Ph.D. Defense of Dissertation: M. Hasan Abbasi
Dr. Karsten Schwan, Advisor, College of Computing
Dr. Matthew Wolf, College of Computing
Dr. Scott Klasky, Oak Ridge National Laboratory
Dr. Rich Vuduc, College of Computing
Dr. Ron. A. Oldfield, Sandia National Laboratory
The exponential growth of data produced by scientific simulations on leadership class HPC machines has exposed the importance of the I/O bottleneck which can cripple the progress of scientific understanding in many important national interest domains.
The size of the data has also exposed difficulties in current methods of information extraction from this generated data and its reliance on post processing based data exploration. The accelerating growth in computational capability compared to the growth of I/O bandwidth has created a large imbalance. This imbalance is a bottleneck that limits our ability to exploit the performance of current generation machines and will play an even greater role in limiting the efficient utilization of next generation systems.

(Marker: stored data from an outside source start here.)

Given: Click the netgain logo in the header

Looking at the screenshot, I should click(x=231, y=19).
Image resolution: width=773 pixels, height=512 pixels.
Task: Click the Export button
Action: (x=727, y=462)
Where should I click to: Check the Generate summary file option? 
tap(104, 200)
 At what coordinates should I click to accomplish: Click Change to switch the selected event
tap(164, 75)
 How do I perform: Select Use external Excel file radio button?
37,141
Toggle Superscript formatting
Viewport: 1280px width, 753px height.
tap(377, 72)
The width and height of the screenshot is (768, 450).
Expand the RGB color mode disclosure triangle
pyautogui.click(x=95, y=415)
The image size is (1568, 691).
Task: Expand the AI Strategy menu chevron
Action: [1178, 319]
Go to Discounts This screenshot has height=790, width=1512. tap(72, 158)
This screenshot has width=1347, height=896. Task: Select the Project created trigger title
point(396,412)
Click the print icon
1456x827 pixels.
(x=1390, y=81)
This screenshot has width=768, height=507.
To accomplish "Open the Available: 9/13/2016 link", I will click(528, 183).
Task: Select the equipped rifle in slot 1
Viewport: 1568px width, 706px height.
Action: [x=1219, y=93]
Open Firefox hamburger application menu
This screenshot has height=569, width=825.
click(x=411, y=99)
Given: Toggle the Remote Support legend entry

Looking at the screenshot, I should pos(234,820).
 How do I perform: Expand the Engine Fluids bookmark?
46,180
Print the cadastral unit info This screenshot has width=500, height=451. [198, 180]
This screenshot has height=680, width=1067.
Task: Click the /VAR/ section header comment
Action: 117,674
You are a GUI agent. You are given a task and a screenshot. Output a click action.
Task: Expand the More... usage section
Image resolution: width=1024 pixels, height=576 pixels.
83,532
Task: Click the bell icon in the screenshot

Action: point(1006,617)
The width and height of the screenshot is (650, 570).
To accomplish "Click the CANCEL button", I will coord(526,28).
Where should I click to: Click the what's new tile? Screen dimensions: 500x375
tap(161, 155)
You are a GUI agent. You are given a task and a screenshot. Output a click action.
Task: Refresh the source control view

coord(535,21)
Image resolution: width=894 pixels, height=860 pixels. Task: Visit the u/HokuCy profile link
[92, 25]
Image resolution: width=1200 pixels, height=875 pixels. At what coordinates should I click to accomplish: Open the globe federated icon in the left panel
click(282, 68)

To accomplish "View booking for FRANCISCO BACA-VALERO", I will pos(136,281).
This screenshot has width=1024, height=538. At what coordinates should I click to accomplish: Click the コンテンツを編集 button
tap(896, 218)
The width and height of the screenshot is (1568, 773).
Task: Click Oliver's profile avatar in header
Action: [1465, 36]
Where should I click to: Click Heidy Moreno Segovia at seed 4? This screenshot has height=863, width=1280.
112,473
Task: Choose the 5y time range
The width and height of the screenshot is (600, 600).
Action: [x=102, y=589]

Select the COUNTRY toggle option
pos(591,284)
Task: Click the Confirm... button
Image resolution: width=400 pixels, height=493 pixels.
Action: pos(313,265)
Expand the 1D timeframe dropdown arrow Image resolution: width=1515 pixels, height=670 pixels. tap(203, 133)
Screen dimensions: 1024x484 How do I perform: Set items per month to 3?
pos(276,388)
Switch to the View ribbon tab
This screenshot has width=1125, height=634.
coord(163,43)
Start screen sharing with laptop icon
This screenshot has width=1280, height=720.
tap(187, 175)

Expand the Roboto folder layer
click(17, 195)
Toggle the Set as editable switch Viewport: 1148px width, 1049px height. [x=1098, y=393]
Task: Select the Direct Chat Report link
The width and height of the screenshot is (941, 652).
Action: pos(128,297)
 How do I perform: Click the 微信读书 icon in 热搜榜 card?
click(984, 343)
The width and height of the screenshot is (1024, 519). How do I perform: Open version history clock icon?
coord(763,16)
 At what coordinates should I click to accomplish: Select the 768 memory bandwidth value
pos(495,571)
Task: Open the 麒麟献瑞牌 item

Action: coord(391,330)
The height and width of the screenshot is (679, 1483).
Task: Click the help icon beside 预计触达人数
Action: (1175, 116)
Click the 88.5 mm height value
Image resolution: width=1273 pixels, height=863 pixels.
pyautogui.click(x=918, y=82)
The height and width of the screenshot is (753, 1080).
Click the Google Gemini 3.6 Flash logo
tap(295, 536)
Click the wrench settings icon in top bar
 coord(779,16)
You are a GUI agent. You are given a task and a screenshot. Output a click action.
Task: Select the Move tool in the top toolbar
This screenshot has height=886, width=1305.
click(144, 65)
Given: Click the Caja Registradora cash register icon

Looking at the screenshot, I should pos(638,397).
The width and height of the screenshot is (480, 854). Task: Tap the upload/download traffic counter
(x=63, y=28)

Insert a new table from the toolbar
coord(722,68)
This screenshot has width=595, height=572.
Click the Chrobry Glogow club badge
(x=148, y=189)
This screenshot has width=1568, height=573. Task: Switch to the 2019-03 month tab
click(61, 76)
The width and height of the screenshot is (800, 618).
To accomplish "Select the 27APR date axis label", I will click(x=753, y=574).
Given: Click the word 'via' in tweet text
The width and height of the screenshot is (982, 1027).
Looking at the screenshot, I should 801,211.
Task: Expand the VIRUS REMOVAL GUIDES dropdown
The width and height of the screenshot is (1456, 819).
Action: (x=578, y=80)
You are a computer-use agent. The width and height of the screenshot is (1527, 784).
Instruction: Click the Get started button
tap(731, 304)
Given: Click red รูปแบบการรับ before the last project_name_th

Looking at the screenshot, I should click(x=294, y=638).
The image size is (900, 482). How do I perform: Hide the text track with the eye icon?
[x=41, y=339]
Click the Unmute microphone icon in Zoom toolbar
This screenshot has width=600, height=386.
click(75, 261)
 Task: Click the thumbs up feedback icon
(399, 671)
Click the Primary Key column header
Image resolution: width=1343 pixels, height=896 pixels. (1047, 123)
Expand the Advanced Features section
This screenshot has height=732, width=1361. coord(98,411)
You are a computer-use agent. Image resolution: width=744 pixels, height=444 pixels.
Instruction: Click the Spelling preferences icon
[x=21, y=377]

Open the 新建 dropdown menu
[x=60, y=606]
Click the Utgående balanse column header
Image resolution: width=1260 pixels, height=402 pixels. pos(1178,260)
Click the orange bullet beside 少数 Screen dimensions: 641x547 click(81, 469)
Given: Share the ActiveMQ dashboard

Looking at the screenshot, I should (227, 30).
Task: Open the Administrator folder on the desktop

In this thesis I present a significant shift in how data management and I/O are dealt with on these high end computing systems. In particular, I present the Data Service abstraction, which addresses data management and information extraction as an integral part of the data generation and output process. A data service is a combination of coupled plugins operating on output data to both extract information from the data and to also prepare the data for further analysis. I also address some of the fundamental requirements in creating dynamic functional I/O pipelines such as the ability to extend the output from a stream of bytes to a self describing structure, the overhead of data movement and processing on application performance and the management of available resources for the data service. I also use available technologies such as RDMA and structured serialization along with the development of new abstractions such as data staging resources to address these challenges. The thesis will also present the utility of these data services for real applications in the materials and fusion domain and evaluate the functionality of data services for these domains.